• [Problem requirements]
A verbatim reproduction of the lines below, from the line containing "Instruction: Open the User Management page" through the line containing "Screen dimensions: 1602x1102", both ends included, is the whole required output.

Records for processing below:

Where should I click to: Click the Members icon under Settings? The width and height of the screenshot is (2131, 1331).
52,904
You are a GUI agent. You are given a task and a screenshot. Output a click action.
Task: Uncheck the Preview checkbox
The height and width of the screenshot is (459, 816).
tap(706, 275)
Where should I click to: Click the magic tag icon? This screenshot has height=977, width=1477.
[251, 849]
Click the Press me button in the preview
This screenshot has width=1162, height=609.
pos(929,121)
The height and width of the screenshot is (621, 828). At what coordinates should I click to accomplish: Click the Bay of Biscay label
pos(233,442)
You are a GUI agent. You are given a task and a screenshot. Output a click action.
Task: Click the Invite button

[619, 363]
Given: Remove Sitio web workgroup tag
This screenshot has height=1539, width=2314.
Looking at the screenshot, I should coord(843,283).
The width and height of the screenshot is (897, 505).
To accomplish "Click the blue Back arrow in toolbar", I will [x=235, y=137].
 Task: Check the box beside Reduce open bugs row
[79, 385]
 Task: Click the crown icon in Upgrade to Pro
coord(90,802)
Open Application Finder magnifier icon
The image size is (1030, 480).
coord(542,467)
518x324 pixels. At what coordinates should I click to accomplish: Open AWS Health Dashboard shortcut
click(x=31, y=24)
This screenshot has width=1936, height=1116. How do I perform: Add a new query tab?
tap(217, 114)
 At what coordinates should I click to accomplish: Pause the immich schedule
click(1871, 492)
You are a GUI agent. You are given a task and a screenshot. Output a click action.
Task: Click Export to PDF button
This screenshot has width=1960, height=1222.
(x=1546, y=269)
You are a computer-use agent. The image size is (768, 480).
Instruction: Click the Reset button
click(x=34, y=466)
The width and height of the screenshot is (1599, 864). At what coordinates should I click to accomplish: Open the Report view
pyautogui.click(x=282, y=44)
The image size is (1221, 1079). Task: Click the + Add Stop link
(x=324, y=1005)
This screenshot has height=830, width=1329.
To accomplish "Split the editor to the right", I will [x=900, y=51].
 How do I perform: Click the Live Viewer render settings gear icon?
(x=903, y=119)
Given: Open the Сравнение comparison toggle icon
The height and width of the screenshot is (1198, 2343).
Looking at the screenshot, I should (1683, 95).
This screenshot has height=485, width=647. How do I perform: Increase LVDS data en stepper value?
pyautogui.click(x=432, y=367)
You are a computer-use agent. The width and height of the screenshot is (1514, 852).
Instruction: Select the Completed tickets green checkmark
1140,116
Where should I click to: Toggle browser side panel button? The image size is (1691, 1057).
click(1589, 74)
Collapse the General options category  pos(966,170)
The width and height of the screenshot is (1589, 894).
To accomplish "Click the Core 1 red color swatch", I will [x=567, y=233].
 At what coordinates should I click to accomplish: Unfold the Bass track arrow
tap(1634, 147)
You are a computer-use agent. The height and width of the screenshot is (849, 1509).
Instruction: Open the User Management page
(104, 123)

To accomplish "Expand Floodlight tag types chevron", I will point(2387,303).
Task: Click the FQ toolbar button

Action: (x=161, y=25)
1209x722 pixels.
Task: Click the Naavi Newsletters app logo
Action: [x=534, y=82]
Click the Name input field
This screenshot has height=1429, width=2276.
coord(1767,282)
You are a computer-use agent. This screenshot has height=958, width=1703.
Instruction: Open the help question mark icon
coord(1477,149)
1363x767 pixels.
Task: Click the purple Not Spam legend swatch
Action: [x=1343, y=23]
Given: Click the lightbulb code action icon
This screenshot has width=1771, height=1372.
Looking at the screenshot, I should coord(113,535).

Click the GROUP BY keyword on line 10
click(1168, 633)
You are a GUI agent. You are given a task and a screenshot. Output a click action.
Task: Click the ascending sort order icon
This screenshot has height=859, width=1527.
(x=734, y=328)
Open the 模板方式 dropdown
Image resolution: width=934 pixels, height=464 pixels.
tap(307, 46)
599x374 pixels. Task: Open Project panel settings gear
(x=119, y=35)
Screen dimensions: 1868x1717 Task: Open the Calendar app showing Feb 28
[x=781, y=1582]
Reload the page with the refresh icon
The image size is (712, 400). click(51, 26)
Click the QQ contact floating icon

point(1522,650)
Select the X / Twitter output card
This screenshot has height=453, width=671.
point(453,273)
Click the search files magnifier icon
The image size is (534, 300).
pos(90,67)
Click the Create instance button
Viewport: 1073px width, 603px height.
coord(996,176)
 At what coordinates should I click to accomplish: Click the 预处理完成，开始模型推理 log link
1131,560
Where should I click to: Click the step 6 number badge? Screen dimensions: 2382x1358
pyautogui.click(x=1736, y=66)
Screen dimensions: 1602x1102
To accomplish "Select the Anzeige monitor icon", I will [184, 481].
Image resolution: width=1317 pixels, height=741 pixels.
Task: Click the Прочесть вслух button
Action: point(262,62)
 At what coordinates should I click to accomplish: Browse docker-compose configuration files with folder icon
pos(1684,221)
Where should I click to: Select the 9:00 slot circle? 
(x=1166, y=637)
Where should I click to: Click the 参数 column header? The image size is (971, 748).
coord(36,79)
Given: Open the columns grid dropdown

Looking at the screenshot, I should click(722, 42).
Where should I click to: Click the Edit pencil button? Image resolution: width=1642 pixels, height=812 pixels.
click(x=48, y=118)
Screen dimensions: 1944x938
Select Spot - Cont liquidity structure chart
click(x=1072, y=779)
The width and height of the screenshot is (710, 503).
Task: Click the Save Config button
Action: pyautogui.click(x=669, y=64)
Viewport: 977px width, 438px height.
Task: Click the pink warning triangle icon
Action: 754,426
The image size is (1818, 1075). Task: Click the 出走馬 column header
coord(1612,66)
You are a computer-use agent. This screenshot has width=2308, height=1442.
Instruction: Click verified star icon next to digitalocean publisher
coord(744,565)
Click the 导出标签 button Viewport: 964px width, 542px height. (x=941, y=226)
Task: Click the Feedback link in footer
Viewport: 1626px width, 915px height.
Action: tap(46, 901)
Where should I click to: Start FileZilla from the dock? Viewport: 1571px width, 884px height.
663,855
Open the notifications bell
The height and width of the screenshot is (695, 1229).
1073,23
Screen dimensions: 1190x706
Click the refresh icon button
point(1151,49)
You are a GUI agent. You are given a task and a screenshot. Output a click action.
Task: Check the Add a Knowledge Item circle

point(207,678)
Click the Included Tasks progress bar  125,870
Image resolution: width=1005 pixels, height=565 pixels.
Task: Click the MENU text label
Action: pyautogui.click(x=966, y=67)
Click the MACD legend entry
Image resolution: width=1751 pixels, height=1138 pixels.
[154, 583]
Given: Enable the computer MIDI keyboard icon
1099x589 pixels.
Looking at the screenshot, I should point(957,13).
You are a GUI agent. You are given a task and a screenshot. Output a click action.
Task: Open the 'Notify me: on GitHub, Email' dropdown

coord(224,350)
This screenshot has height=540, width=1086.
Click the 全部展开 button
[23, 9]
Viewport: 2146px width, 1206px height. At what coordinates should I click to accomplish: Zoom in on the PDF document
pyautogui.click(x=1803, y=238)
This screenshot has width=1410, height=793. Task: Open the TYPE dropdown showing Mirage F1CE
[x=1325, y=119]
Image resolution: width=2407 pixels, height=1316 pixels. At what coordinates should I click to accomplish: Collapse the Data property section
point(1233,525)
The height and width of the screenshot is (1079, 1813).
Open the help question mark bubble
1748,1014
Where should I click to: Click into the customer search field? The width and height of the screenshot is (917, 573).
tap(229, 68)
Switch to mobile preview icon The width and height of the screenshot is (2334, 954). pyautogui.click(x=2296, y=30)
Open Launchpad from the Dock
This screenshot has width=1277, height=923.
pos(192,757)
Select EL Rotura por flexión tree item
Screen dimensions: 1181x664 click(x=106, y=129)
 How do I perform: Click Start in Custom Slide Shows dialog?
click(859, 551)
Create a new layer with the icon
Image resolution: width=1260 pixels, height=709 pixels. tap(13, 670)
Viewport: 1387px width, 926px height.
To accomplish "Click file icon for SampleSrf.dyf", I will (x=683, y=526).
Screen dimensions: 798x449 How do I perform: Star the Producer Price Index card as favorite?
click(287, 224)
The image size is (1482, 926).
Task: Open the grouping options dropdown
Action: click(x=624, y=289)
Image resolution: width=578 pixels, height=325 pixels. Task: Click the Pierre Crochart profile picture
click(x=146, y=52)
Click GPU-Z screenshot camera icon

End of Records for processing.

• [Result for this task]
Instruction: Open the User Management page
(104, 123)

To accomplish "Expand Floodlight tag types chevron", I will point(2387,303).
Task: Click the FQ toolbar button

Action: (x=161, y=25)
1209x722 pixels.
Task: Click the Naavi Newsletters app logo
Action: [x=534, y=82]
Click the Name input field
This screenshot has height=1429, width=2276.
coord(1767,282)
You are a computer-use agent. This screenshot has height=958, width=1703.
Instruction: Open the help question mark icon
coord(1477,149)
1363x767 pixels.
Task: Click the purple Not Spam legend swatch
Action: [x=1343, y=23]
Given: Click the lightbulb code action icon
This screenshot has width=1771, height=1372.
Looking at the screenshot, I should coord(113,535).

Click the GROUP BY keyword on line 10
click(1168, 633)
You are a GUI agent. You are given a task and a screenshot. Output a click action.
Task: Click the ascending sort order icon
This screenshot has height=859, width=1527.
(x=734, y=328)
Open the 模板方式 dropdown
Image resolution: width=934 pixels, height=464 pixels.
tap(307, 46)
599x374 pixels. Task: Open Project panel settings gear
(x=119, y=35)
Screen dimensions: 1868x1717 Task: Open the Calendar app showing Feb 28
[x=781, y=1582]
Reload the page with the refresh icon
The image size is (712, 400). click(51, 26)
Click the QQ contact floating icon

point(1522,650)
Select the X / Twitter output card
This screenshot has height=453, width=671.
point(453,273)
Click the search files magnifier icon
The image size is (534, 300).
pos(90,67)
Click the Create instance button
Viewport: 1073px width, 603px height.
coord(996,176)
 At what coordinates should I click to accomplish: Click the 预处理完成，开始模型推理 log link
1131,560
Where should I click to: Click the step 6 number badge? Screen dimensions: 2382x1358
pyautogui.click(x=1736, y=66)
Screen dimensions: 1602x1102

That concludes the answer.